Every year, new flagship phones come along to replace the previous year’s models. They always have better specs, better screens, better cameras, and other minor improvements. When is the last time we saw major changes in the smartphone market that were truly exciting and novel? The Moto Mod system on Lenovo’s Moto Z phones might be as close as we’ve come in the recent past, and those phones represent less than 1% of smartphone sales in 2016.
All-screen phones are exciting. At least, they will be in a couple of years once they finally arrive. In the meantime, smartphones like the Galaxy S8 and S8+ will serve as stepping stones that move us in that direction. With displays that take up 83% of the phones’ faces, top and bottom bezels that are thinner than ever, and side bezels that are almost non-existent, the Galaxy S8 and S8+ offer an immersive experience that is unlike any other widely available smartphone. It feels like you’re holding content in your hand as opposed to a gadget.
Meanwhile, the iPhone 7 and iPhone 7 Plus feature a screen-to-body ratio of about 66%.
Regular readers will likely know that I’m a longtime iPhone user. And just about everyone who follows tech news at all knows that Apple is moving in a direction similar to Samsung’s with its upcoming iPhone 8. According to at least a half-dozen independent reports from reliable sources, the redesigned tenth-anniversary iPhone that Apple will release alongside the iPhone 7s and iPhone 7s Plus later this year will feature a new OLED display and no physical home button. Like the Galaxy S8 and S8+, the iPhone 8’s display will take up a much larger percentage of the front of the phone.
This is important for several reasons. First, it means you can fit a larger screen into a more compact device. I love my iPhone 7 Plus, but it’s far too big to use comfortably with one hand. In fact, the phone’s size is my least favorite thing about it, even though I could never go back to using a smaller display.
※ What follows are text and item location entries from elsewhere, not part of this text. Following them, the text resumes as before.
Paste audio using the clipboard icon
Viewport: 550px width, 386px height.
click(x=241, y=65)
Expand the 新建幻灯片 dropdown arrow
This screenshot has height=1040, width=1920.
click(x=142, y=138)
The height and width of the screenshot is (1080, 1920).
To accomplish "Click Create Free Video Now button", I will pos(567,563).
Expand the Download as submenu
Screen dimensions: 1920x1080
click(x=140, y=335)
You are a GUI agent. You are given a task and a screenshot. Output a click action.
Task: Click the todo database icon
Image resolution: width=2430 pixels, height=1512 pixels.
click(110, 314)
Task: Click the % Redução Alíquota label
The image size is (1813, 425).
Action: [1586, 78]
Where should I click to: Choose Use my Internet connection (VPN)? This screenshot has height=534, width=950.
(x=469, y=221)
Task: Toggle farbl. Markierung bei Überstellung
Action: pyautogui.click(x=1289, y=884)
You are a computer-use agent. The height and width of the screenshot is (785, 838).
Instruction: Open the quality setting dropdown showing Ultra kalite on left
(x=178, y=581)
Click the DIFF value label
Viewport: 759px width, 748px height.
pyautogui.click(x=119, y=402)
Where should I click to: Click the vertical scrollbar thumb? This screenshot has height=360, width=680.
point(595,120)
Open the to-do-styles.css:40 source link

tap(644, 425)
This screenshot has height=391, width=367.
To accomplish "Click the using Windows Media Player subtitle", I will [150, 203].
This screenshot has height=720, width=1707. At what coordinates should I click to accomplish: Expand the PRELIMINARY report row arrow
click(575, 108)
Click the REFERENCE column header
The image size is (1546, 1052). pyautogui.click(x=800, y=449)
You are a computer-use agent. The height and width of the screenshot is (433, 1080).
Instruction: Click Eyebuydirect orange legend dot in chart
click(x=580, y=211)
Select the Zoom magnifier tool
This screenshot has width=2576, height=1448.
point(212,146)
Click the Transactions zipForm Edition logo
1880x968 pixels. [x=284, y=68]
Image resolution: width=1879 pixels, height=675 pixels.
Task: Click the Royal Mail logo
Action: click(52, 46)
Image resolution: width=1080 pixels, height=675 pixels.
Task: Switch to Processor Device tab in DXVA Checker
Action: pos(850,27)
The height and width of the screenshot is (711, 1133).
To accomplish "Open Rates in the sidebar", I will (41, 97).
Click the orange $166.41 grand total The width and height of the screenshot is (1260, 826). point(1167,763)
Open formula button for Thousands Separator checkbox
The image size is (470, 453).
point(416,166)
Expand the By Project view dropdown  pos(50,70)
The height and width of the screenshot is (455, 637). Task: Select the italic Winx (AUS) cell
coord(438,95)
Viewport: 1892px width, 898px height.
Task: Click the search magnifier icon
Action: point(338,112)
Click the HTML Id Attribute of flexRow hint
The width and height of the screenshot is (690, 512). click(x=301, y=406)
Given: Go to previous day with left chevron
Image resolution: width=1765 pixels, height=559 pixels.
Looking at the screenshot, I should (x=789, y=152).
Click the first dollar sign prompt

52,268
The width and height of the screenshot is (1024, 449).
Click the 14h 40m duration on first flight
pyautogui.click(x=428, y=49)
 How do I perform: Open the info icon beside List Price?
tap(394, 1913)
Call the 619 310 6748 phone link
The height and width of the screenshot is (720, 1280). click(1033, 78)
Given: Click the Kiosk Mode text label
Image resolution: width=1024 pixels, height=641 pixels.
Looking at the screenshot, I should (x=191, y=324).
Second, as I mentioned before, it makes the experience so much more immersive. Many people probably don’t remember what smartphones were like before the iPhone, but on top of everything else, displays were completely different. Touchscreens used resistive technology, and there was a big air gap between the actual LCD display panel and the glass or plastic above it. Then the iPhone came along with its capacitive screen that was fixed directly to the glass cover.
This change was huge because it brought the user closer to the content, both literally and figuratively, and the capacitive screen was infinitely more responsive. The was no lag whatsoever and it felt like you were actually touching the content on the phone, which was a massive improvement to the overall user experience.
The Galaxy S8 and Galaxy S8+ mark the next big shift in this area (actually, 3D Touch and Apple’s Taptic Engine are a big deal as well, but that’s a topic for another post). And the problem for me is that experiencing it and then going back to an “old” iPhone 7 Plus is actually more painful than I thought it was going to be. It’s not like going back to a phone with a resistive touchscreen or going back to a giant tube TV, but my iPhone simply doesn’t feel like a cutting-edge device anymore.
Why not just switch to a Galaxy S8? Good question, and I only wish it were that easy.
As has been the case in years past when Android phones have tempted me, Apple’s iOS platform is just too good. The iOS user experience, the third-party apps, the speed and fluidity, the instant access to software updates, the customer service, the integration across devices… Apple’s mobile experience is so much better than Android in so many ways that it’s impossible for me to give it up. But knowing that the S8 is sitting in my office is going to make using my iPhone pretty painful for the next six months. The iPhone 8 can’t come soon enough.